La inexistencia de partidos nacionalistas fuertes en Andalucía se aduce normalmente como prueba inequívoca de la debilidad identitaria en Andalucía. Pero el fracaso político del nacionalismo andaluz (culminado con la desaparición del PA) se debe vincular, entre otras cosas, precisamente al abandono, entre 1979 y 1982, de esta identificación entre andalucismo y reivindicaciones políticas y a la defensa de un nacionalismo étnico muy poco extendido entre los andaluces.

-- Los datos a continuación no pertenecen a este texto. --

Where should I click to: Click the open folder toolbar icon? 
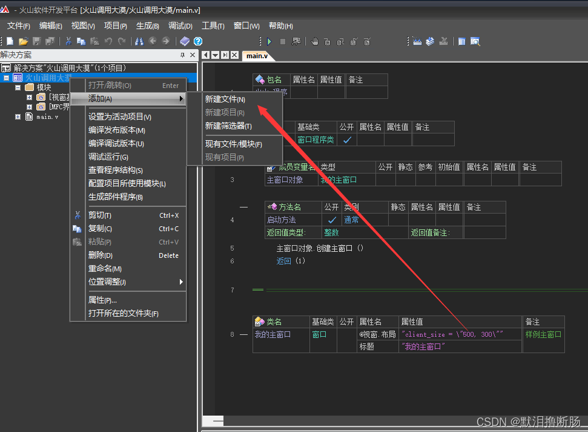(23, 41)
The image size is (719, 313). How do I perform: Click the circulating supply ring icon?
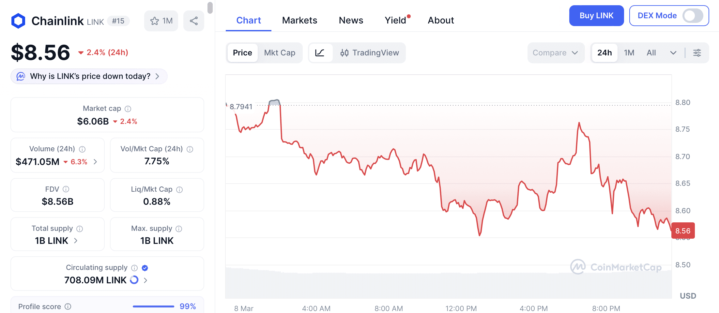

Entendido como la voluntad de autogobierno y democracia, el andalucismo es mucho más amplio de lo que reflejan los resultados electorales de los partidos nominalmente nacionalistas. El éxito del 4 de diciembre mostró la fuerza de esta idea compartida de Andalucía y acabó arrastrando a la mayoría de los partidos de la izquierda a modificar en clave andaluza su práctica política y su discurso. Esto lo hicieron tanto el PCE como los partidos de la izquierda extraparlamentaria, pero quien tuvo más éxito electoral en este sentido fue el PSOE, quien fue capaz de hegemonizar políticamente la defensa de la autonomía plena. Que después de 1982 el PSOE andaluz desde el gobierno autonómico no haya hecho ningún esfuerzo por potenciar esta identidad, y que incluso en los últimos tiempos se haya erigido en adalid de una visión profundamente centralista de la nación española, no anula el hecho de que aún hoy sea percibido como el defensor de los intereses de Andalucía (algo que tiene además, una explicación material como hemos indicado con anterioridad). Quien pretenda luchar contra el PSOE por la hegemonía electoral en Andalucía desde la izquierda debe por lo menos entender esto. Un problema no menor para asumir esta tarea es la inexistencia de un actor autónomo, al estilo de Anova, Compromís o ICV. Pero sin asumir explícitamente la herencia de este andalucismo democrático, abandonado por el PSOE, difícilmente se podrá luchar conseguir la hegemonía de la izquierda.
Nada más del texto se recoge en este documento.